Written request
Count the lines below that contain the word "Select", treating uppercase and lowercase as different. Give only the number.

(Items stored from a collection)
※
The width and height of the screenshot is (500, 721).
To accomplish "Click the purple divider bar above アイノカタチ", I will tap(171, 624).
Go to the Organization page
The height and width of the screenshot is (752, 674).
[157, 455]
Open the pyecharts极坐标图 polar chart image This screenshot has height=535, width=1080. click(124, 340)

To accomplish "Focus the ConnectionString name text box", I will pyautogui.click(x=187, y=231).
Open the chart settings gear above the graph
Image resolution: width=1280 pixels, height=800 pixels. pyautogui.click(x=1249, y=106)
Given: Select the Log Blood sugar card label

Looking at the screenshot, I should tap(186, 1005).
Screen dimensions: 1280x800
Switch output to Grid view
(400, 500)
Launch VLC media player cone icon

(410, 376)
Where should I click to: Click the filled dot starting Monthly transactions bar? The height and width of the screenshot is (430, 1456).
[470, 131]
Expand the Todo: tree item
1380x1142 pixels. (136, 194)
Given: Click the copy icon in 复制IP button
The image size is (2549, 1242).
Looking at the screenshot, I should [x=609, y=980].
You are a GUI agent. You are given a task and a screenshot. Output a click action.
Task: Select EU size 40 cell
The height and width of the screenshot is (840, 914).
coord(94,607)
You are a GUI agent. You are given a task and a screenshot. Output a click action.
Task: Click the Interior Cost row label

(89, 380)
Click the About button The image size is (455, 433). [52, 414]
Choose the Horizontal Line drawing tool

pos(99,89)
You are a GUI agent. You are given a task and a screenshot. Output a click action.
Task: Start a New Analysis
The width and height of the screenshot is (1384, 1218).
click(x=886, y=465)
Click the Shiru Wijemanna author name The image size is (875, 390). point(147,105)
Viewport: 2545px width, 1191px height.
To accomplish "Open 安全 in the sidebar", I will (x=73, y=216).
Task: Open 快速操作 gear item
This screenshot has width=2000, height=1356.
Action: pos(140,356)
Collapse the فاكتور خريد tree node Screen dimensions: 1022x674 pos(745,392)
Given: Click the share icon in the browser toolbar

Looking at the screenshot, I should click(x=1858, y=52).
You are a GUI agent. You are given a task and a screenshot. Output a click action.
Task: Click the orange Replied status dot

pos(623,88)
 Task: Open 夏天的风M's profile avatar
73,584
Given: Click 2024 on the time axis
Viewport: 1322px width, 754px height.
※
Final result
2